Когда я еще раз посмотрела в окно, все там было темно-серым, только далеко, может быть, уже над другими городами, на краю земли, что-то золотилось, курилось, бежало легким золотым дымком.
В комнате стало темно. Но в наступившей черноте за окном где-то бесконечно далеко все еще высвечивало огнем, потом погасло.
И стало так темно, что казалось невозможным выйти на улицу: как там пойдешь в темноте.
Наш дом был последней обитаемой, светлой и теплой точкой на земле. В больших городах этого не бывает, там всегда кто-то есть, кроме тебя. Это бывает здесь, где заводы, институты, склады, ТЭЦ, где далеко тянутся пространства, именуемые территориями, и бегают паровозики по заводским путям-веткам, и пустыри сменяются полями, а вдали застыла река, и все это сейчас покрывает лед и снег. И лед и снег эти кажутся черными.
Я представляю себе Леонида Петровича, как он сидит в вельветовой куртке на письменном столе, читает старые Берихте чего-то и чего-то или, наклонив голову, задумчиво смотрит на свой порядок беспорядка.
Интересно, продолжает ли ленинградская девушка писать ему письма? Я не могу его уже теперь об этом спросить.
Теперь мы встречаемся редко.

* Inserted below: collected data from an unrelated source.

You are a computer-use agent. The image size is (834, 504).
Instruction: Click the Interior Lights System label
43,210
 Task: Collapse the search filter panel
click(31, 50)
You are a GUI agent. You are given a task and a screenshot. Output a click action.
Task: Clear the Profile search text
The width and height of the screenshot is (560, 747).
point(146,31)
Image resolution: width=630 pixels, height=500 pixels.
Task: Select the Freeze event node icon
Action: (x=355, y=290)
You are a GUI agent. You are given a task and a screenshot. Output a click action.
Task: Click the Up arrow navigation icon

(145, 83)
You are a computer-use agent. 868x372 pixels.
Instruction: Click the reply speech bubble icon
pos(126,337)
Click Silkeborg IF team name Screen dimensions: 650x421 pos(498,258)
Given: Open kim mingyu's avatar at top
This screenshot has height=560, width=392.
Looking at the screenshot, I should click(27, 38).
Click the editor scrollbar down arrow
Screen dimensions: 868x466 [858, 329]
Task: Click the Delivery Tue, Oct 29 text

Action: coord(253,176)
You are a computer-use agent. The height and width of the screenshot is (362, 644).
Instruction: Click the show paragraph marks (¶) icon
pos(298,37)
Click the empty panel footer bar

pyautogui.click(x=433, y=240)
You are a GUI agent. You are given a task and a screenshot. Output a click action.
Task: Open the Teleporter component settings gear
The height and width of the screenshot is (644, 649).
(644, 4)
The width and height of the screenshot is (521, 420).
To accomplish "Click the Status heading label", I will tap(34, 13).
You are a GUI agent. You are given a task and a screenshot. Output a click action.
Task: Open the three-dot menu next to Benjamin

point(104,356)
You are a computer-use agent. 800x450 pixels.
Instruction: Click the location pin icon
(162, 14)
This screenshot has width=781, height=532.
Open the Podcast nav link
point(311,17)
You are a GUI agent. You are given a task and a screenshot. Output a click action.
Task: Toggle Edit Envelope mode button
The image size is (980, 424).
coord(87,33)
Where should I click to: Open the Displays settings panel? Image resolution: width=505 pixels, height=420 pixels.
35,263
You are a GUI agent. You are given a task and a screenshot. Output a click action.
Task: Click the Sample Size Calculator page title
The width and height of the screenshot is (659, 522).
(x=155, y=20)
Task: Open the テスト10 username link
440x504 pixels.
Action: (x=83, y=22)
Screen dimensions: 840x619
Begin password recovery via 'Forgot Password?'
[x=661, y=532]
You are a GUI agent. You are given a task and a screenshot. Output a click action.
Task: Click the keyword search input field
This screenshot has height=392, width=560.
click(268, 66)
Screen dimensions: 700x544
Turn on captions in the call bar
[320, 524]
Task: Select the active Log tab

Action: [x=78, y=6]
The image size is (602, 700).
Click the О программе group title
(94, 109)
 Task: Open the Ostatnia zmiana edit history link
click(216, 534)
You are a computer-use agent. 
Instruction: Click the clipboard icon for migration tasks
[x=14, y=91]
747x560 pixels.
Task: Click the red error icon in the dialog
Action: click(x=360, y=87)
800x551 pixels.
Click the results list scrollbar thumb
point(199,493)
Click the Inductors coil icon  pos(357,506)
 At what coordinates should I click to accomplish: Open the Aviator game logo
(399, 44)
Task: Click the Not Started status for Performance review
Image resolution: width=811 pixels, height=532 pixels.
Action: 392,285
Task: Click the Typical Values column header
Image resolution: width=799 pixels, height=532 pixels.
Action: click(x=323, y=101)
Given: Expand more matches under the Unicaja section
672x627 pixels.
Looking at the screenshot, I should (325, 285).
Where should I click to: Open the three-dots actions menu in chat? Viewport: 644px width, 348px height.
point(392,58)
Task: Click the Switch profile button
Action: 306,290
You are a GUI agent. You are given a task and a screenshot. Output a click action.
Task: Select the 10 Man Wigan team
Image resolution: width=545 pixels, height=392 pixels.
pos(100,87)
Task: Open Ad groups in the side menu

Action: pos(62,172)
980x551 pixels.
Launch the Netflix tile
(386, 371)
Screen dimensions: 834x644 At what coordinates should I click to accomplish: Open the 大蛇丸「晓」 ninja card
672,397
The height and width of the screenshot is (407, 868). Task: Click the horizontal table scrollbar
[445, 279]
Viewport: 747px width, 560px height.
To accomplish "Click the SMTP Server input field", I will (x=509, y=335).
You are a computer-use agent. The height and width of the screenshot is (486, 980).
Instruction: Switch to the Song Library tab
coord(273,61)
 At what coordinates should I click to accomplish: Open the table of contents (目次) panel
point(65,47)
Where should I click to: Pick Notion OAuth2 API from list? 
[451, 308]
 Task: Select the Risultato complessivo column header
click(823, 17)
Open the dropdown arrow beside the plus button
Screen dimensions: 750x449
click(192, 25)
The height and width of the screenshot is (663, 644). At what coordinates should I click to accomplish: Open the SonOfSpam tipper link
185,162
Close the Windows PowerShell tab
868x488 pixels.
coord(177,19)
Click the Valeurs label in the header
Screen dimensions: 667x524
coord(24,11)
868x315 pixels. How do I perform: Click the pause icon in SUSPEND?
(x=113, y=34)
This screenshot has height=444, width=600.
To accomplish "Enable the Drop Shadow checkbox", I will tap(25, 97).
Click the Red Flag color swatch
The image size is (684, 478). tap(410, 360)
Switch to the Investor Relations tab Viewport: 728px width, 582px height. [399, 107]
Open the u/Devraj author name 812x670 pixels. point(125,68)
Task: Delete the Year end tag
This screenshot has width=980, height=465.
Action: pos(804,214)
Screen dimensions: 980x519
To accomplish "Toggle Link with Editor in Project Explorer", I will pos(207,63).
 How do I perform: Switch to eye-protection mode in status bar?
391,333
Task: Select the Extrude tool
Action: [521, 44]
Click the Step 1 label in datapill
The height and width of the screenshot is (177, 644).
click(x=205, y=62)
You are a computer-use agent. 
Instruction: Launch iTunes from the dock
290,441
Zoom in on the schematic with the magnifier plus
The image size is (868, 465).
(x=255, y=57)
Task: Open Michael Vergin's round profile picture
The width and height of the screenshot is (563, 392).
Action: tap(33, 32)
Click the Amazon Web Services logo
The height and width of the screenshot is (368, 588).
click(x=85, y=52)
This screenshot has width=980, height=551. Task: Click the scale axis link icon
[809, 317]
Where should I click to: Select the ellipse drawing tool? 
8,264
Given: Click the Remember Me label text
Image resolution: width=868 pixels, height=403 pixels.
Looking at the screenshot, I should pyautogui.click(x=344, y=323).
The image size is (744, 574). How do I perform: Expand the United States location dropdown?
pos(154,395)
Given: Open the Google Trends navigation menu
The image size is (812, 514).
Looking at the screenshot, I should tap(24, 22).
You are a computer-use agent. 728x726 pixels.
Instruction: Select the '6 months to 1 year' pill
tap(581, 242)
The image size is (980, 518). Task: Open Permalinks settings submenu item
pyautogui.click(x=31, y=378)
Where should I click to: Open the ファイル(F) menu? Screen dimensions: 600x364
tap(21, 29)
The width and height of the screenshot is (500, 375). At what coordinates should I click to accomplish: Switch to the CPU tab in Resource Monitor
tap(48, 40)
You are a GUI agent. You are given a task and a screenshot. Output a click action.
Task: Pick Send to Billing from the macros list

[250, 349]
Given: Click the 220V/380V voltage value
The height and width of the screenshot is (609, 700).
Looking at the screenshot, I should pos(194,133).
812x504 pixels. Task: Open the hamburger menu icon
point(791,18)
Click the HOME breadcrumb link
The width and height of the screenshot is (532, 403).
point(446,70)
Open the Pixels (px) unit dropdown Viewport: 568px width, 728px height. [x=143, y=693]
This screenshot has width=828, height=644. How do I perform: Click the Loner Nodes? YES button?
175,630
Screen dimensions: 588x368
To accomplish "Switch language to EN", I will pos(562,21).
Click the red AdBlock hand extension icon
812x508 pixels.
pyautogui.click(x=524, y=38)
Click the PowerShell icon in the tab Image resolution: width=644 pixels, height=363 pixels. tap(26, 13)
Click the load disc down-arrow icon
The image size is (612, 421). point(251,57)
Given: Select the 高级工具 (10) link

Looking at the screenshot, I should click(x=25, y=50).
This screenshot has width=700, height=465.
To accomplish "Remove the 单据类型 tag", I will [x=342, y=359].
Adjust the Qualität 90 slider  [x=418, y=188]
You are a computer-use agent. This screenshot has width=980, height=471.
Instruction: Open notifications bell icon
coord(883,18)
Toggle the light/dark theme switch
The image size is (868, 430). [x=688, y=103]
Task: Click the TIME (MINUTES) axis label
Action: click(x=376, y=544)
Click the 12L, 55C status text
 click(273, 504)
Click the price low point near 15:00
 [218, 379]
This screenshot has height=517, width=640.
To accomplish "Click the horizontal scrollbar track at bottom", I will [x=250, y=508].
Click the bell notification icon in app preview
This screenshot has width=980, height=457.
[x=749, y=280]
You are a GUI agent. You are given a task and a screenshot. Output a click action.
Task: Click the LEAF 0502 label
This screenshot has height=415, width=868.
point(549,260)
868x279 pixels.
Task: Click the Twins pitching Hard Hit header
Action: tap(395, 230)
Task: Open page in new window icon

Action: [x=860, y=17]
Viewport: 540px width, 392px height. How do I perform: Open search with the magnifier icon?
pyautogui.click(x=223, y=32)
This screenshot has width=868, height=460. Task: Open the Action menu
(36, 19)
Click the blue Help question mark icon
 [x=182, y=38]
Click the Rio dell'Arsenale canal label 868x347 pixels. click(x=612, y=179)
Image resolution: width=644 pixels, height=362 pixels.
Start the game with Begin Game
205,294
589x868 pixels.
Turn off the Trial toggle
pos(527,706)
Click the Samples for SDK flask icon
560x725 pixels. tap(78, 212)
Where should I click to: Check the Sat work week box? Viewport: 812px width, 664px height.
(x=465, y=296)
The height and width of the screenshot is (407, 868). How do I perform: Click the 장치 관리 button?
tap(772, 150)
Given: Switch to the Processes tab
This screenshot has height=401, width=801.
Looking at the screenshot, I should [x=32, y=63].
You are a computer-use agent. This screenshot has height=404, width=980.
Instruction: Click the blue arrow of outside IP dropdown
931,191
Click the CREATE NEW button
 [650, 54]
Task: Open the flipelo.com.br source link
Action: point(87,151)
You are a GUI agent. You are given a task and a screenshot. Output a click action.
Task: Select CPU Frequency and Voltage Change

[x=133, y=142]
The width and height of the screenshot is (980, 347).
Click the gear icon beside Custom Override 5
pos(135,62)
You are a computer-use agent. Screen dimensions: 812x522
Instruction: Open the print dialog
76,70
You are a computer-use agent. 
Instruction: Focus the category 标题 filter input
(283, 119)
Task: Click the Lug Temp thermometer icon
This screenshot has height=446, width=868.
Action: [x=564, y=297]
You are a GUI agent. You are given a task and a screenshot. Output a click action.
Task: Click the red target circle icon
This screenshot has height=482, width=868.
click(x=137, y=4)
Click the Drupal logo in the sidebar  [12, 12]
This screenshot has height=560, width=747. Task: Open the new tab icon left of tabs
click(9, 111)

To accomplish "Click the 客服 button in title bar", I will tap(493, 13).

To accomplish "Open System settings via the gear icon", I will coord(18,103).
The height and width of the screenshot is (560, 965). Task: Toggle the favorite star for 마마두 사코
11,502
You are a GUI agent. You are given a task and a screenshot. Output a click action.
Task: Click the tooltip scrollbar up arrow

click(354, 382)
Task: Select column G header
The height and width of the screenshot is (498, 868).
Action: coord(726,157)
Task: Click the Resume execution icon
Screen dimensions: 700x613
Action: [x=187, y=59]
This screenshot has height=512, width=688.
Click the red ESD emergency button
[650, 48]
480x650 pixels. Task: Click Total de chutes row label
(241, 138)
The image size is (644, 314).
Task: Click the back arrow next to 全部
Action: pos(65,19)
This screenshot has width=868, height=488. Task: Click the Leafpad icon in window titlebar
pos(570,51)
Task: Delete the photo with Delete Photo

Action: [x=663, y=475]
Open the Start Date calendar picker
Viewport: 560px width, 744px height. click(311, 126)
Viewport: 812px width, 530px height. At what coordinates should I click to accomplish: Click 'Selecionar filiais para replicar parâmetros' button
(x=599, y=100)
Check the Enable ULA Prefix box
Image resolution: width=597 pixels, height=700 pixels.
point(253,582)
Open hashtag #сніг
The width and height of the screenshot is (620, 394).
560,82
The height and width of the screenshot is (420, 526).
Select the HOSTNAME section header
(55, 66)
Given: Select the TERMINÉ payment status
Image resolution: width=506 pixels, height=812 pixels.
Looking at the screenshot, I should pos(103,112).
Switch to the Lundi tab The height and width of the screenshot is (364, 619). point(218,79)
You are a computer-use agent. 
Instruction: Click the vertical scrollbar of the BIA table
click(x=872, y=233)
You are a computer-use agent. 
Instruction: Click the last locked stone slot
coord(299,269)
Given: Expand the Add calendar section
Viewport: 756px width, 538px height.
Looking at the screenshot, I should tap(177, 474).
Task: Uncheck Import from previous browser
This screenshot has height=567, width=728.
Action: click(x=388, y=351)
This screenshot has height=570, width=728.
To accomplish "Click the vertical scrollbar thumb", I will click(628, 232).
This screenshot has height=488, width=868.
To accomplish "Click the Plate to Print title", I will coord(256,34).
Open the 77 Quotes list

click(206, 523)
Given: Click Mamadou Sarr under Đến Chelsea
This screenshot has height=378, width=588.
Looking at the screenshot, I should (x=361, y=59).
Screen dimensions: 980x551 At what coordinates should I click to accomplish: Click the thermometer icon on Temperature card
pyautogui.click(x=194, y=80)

Вчера мы встретились случайно и поехали по городу, сели в троллейбус-лайнер и поехали в центр по заснеженным улицам.
В троллейбусе сидели знакомые, с которыми мы поздоровались, и незнакомые, с некоторыми мы тоже поздоровались. Нас в городе знают, называют научниками. Кажется, что незнакомых не может быть.
Вот на остановке в дверях троллейбуса остался валенок маленького мальчика.